Chambers looked like he wanted to vault the desk and snatch it. In his agitation, he crumpled up the letter into a ball as I summarized the events which had transpired, up to and including their refusal to sign a contract or take my advice about the letter. "So, since it appears that you do not want any on-going relationship or follow-up from EDGE Consulting, we'll bill you for our time to date and send a report of my interviews and preliminary advice."

I smiled at them. A genuine smile. I was leaving. "I know this seems very formal, but we don't want any misunderstandings about our role in this or about the advice given and not taken. I have my professional reputation, and the reputation of our firm, to protect."

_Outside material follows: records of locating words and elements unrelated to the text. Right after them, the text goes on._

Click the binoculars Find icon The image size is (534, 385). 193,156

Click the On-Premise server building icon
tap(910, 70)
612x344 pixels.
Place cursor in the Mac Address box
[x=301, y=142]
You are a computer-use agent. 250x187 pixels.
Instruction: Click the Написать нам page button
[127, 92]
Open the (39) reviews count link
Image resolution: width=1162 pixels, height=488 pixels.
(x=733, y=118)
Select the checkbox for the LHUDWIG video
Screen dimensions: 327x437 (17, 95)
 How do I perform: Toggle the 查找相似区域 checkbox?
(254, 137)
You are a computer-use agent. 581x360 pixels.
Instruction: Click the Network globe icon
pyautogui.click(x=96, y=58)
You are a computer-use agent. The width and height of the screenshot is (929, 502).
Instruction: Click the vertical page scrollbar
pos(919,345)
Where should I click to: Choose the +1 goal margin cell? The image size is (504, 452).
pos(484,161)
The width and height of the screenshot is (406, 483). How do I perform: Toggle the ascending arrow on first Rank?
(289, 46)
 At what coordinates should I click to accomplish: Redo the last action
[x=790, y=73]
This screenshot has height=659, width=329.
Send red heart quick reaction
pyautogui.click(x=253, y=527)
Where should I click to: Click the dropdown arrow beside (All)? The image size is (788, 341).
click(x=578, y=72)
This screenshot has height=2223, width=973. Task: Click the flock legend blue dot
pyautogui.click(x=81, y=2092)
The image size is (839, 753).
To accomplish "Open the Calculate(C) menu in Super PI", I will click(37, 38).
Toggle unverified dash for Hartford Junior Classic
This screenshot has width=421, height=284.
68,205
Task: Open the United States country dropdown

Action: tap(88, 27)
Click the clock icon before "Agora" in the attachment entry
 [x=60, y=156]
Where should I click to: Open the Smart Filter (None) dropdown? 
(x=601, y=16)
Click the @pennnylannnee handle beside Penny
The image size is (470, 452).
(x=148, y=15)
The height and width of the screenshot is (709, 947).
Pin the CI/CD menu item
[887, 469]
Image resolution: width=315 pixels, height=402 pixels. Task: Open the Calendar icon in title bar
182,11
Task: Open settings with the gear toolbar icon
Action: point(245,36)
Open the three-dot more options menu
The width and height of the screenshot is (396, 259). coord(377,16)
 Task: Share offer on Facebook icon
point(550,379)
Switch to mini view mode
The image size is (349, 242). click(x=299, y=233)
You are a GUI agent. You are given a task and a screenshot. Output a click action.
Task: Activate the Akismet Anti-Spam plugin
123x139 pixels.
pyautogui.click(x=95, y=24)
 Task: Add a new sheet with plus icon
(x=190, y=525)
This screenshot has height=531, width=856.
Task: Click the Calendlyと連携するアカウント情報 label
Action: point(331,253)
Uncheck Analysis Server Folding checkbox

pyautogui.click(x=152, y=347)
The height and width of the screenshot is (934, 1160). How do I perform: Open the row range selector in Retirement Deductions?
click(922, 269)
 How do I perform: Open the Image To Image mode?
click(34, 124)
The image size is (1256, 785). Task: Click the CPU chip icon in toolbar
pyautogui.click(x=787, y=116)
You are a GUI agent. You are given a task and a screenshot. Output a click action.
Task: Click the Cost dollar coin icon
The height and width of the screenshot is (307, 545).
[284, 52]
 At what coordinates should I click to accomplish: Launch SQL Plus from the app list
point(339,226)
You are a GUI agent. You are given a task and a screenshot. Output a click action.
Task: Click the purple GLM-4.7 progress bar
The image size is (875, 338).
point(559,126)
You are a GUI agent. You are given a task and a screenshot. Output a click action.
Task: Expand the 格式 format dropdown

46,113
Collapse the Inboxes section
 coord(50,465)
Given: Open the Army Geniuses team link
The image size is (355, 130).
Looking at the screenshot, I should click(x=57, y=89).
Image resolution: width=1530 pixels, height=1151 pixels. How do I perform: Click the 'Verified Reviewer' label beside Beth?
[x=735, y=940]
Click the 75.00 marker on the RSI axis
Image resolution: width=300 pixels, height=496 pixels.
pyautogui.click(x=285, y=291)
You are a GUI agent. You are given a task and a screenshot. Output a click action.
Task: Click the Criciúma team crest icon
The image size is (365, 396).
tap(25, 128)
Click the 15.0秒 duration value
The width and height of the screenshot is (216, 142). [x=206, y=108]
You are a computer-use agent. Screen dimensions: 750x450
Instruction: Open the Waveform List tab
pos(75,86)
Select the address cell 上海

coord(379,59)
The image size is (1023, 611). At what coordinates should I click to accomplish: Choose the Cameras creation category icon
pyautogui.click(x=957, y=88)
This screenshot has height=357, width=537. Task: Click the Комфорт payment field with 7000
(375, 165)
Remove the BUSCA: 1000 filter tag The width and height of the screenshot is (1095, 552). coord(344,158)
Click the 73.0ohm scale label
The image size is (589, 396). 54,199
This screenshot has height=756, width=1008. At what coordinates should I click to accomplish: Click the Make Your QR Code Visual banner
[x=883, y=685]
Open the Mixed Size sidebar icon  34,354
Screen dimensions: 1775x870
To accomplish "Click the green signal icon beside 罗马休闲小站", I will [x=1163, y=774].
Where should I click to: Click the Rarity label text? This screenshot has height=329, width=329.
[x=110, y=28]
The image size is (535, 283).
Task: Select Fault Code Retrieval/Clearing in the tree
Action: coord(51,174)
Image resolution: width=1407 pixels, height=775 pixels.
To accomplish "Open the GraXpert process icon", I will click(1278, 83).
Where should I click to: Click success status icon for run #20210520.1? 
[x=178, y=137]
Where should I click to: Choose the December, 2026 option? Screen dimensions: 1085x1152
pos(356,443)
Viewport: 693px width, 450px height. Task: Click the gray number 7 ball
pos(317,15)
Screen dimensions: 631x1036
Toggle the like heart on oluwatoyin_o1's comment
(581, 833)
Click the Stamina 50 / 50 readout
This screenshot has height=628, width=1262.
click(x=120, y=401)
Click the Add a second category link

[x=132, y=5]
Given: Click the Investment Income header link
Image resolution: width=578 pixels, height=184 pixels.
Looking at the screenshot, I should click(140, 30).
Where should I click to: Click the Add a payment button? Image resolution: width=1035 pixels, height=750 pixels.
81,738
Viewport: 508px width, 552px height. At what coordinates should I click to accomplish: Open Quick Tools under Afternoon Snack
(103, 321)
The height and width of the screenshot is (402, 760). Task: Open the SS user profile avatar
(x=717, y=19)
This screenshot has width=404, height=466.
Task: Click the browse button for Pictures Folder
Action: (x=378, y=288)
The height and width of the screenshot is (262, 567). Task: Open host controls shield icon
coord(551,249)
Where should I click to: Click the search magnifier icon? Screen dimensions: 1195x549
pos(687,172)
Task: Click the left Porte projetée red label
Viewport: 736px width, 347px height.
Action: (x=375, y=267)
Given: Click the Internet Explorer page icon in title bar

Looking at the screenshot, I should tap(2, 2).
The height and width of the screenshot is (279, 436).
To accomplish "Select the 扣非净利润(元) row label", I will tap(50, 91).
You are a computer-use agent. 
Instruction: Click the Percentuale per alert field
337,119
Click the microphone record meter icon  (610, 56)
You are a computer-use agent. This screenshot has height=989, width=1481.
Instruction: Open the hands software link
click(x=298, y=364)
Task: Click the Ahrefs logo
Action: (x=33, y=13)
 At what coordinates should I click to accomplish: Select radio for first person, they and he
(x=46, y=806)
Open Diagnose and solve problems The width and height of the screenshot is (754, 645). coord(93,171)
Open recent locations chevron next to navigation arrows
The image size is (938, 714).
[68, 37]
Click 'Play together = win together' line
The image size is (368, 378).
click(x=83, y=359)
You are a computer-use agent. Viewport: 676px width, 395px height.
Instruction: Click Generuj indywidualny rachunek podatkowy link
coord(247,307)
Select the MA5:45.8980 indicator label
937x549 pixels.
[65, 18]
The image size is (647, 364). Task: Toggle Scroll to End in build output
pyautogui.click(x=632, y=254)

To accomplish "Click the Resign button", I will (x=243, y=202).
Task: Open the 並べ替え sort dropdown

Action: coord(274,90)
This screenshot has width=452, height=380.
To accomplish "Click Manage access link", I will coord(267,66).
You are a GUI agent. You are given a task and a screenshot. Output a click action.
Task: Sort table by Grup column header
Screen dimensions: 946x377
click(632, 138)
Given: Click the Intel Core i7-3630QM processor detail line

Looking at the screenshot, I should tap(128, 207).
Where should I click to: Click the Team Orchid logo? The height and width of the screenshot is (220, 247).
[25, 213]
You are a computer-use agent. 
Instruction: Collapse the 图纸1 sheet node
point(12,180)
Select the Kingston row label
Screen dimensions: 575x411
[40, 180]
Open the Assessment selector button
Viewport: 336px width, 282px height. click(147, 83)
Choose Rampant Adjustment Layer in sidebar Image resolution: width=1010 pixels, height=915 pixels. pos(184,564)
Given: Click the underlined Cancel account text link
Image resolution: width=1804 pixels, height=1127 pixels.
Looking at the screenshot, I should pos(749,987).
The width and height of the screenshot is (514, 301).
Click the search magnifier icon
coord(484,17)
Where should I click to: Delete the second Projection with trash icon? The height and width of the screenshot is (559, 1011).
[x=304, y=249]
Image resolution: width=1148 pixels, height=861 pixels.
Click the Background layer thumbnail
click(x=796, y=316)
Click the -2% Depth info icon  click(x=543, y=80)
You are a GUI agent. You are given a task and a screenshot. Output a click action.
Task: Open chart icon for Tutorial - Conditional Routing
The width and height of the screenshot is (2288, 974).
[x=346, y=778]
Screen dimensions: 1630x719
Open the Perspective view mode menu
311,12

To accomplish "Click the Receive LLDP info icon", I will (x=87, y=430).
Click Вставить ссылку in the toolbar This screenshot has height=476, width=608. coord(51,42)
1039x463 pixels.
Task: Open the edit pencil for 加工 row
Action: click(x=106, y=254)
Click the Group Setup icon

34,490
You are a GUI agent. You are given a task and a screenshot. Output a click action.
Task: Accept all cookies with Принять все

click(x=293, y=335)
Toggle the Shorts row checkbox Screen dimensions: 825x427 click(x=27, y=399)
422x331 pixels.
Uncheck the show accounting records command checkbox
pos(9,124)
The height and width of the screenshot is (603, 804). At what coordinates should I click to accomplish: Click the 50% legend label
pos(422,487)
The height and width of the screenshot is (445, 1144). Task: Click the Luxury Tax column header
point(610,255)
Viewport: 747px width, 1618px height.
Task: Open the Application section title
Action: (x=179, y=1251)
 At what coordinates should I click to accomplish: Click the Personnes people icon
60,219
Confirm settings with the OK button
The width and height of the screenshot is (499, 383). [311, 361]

I switched off the tape recorder, tucked it back in my briefcase and swung the strap onto my shoulder. "Good luck," I said, and headed for the door.

The small blonde girl rushing in almost knocked me off my feet. "You've got to come quick, Mr. Chambers," she panted, planting her hands on her thighs as she bent to catch her breath. "Out behind the gym. Alasdair MacGregor and Jamison Jones. They're fighting, Mr. Chambers, and I'm afraid someone's going to really get hurt!"

It was the girl from Shondra's dorm who'd told me where to find Mrs. Leverett. Her porcelain skin had lost its pink underglow and she looked like she was in shock. Still, I wasn't surprised when they went rushing out without any concern for her welfare. Alasdair MacGregor was their prize student.

I located the gym on my map, then took her by the arm and led her out to Wendy Grimm's desk. "She's just seen a fight and she's upset. Look after her. And in case no one else has, call security and tell them two students are fighting behind the gym"

"I'll take care of it," she said. She held out a piece of paper. "That information you wanted."

"Thanks." I shoved it in my pocket and headed over to the gym.

It was a typical student fight, wary combatants circling each other, sweaty and gasping with bloody faces and fists, oblivious to anything but what was between them. The jostling crowd watched like violence was great good fun, mumbling commentary and observations with no intention of interfering. Jamison was bigger and angrier, and clearly getting the better of his slighter opponent, but Alasdair was the one who seemed to be enjoying it. Each time Jamison dropped his fists and backed away, Alasdair smirked and taunted him until he was drawn back into the fight.